Effect of ceefourin-1, zaprinast, and DY on 6-MP efflux. SLC43A3_1-transfected HEK293 cells were loaded with 100 µM [¹⁴C]6-MP for 30 seconds, pelleted, and then to initiate efflux suspended in either N-methylglucamine buffer (control) or buffer containing either 1 mM or 100 µM adenine, as indicated, in the presence and absence of the MRP4 inhibitor ceefourin-1 (50 µM) (A), the MRP5 inhibitor zaprinast (100 µM) (B), a combination of 50 µM ceefourin-1 and 100 µM zaprinast (C), or the ENT2 inhibitor DY (1 µM) (D). Aliquots of cell suspension were centrifuged through an oil layer at the specified times (abscissa) and processed to assess intracellular [¹⁴C] content. Data are expressed as percentage of initial [¹⁴C]6-MP load (ordinate), and either a one- or two-phase decay profile was fitted to the data based on which fit was determined to be statistically superior (P < 0.05; F test). Each point represents the mean ± S.D. of five experiments.

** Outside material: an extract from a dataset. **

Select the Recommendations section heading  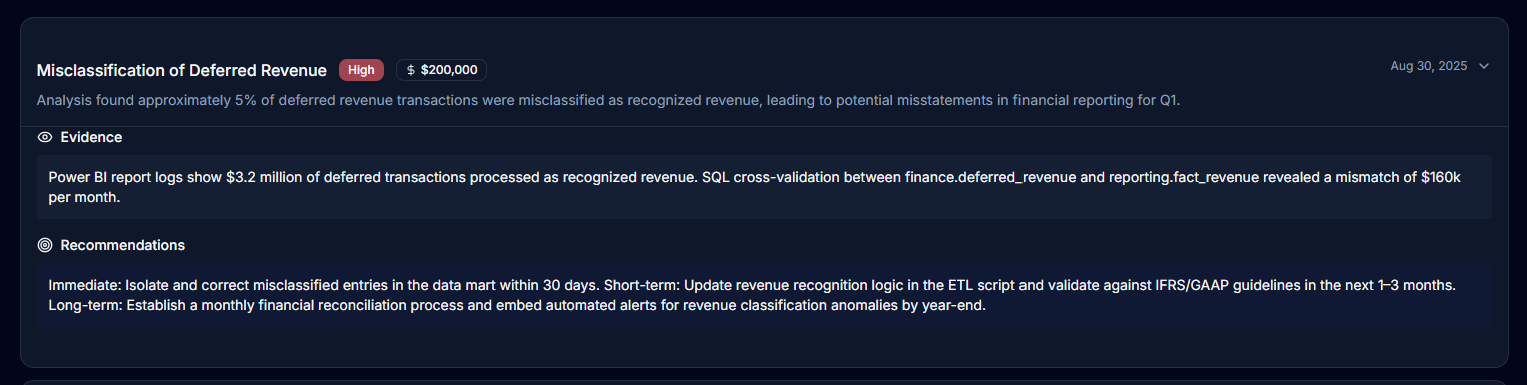[122, 245]
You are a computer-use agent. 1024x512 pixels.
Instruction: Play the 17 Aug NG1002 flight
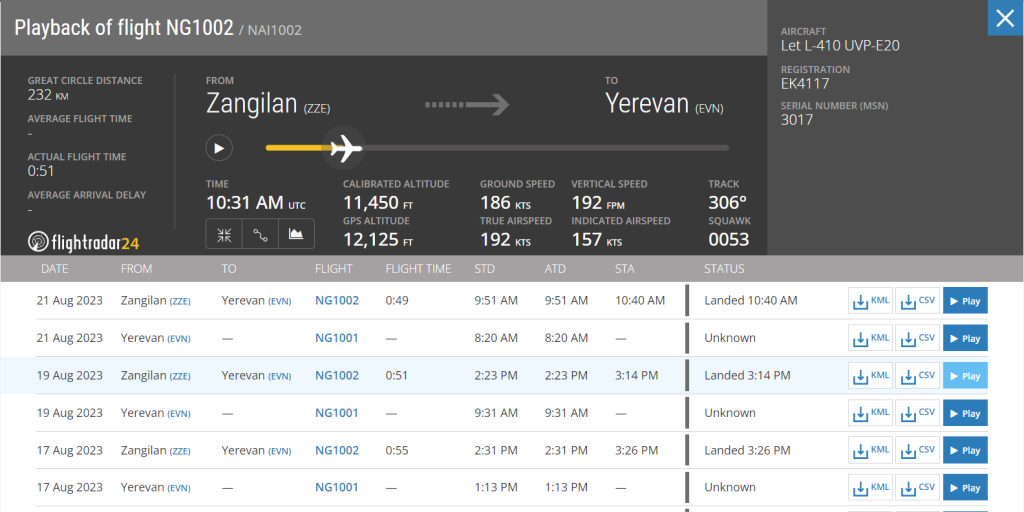click(965, 451)
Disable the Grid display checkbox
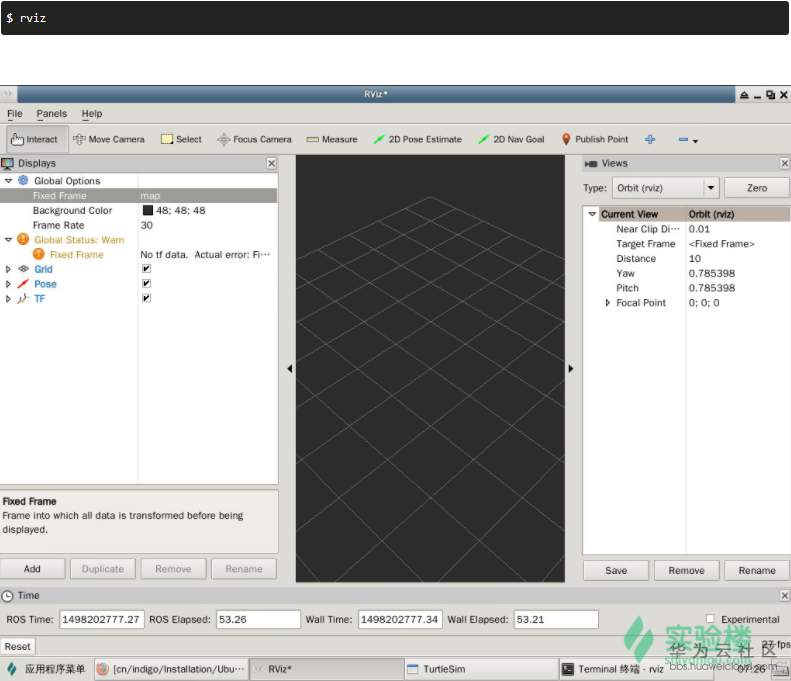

SLC43A3 transfection of HEK293 cells significantly enhances the cytotoxicity of 6-MP. HEK293 cells and cells transfected with empty pcDNA3.1 plasmid or SLC43A3_1 (A) or SLC43A3_2 (B) were plated at a density of 5 × 10⁴ cells/well in 24-well plates and incubated with a range of concentrations of 6-MP (abscissa) for 48 hours at 37°C in a humidified incubator (5% CO₂/95% air). Cell viability was assessed using the 3-(4,5-dimethylthiazol-2-yl)-2,5-diphenyltetrazolium bromide assay, and expressed as a percentage of the cell viability measured at 48 hours in the absence of 6-MP (percentage of control; ordinate). Biphasic dose-response curves were fitted to these data, and each point represents the mean ± S.D. of five experiments; * denotes significant difference between HEK293 cells and SLC43A3-transfected cells (Student’s t test, P < 0.05, corrected for multiple comparisons with the Holm-Sidak method). (C) Effect of DY on the cytotoxicity of 6-MP. HEK293 cells and cells transfected with SLC43A3_1 were incubated with a range of concentrations of 6-MP in the absence and presence of the ENT1/ENT2 blocker DY (1 µM). Cell viability was assessed and data are presented as described for (A and B) (N = 5). (D) Effect of G418 on the cytotoxicity of 6-MP in SLC43A3_1- and SLC43A3_2-transfected HEK293 cells. Cell viability was assessed upon incubation with the indicated concentrations of 6-MP for 48 hours, as described for (A and B), in the presence (+) and absence (−) of 120 µg/ml G418 (N = 5).